◆ **DATA FOR THIS TASK**
● ● ● ●
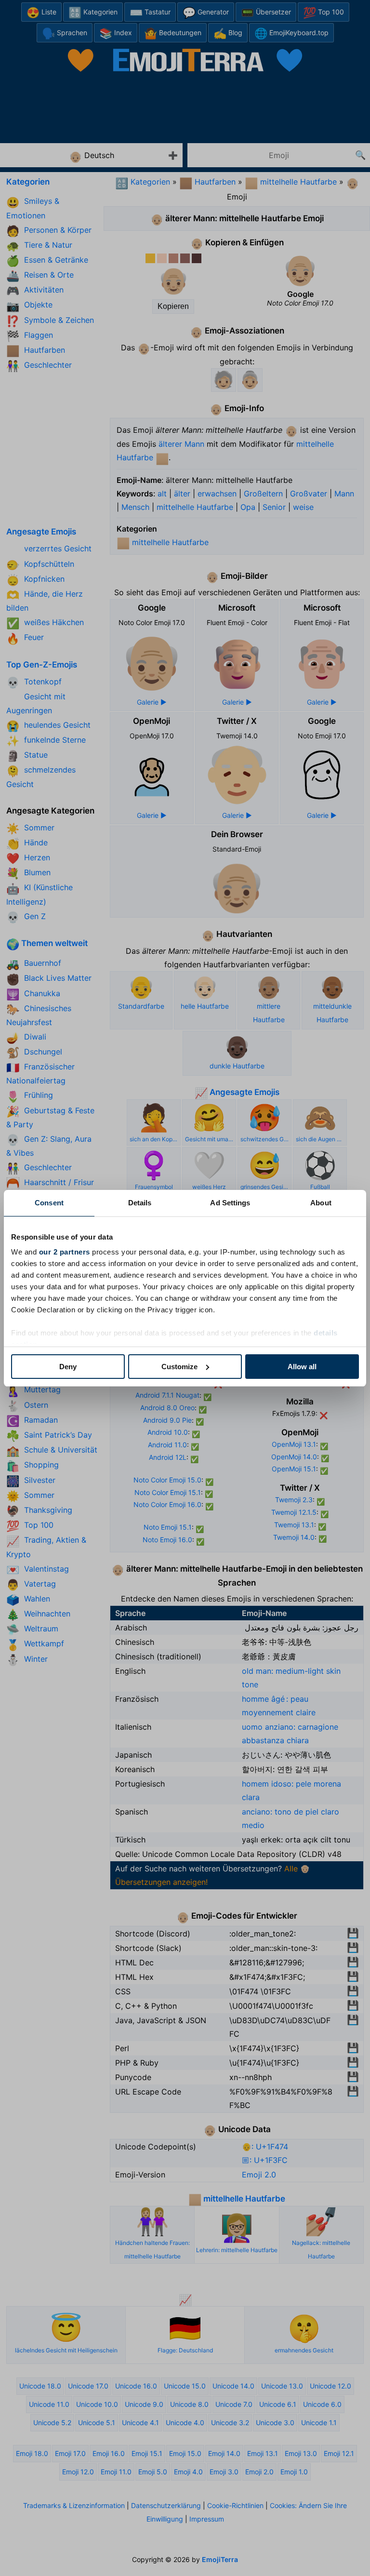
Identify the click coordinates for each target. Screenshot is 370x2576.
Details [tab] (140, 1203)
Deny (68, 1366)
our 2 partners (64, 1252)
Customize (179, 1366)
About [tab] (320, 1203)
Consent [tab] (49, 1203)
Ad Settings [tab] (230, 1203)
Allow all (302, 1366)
● ● ● ●
◆ **YOUR ASSIGNMENT**
Go to the line holding "Details [tab] (140, 1203)" in the entries above and return it, along with every line after it, exactly as written.

◆ **WRITTEN ANSWER**
Details [tab] (140, 1203)
Deny (68, 1366)
our 2 partners (64, 1252)
Customize (179, 1366)
About [tab] (320, 1203)
Consent [tab] (49, 1203)
Ad Settings [tab] (230, 1203)
Allow all (302, 1366)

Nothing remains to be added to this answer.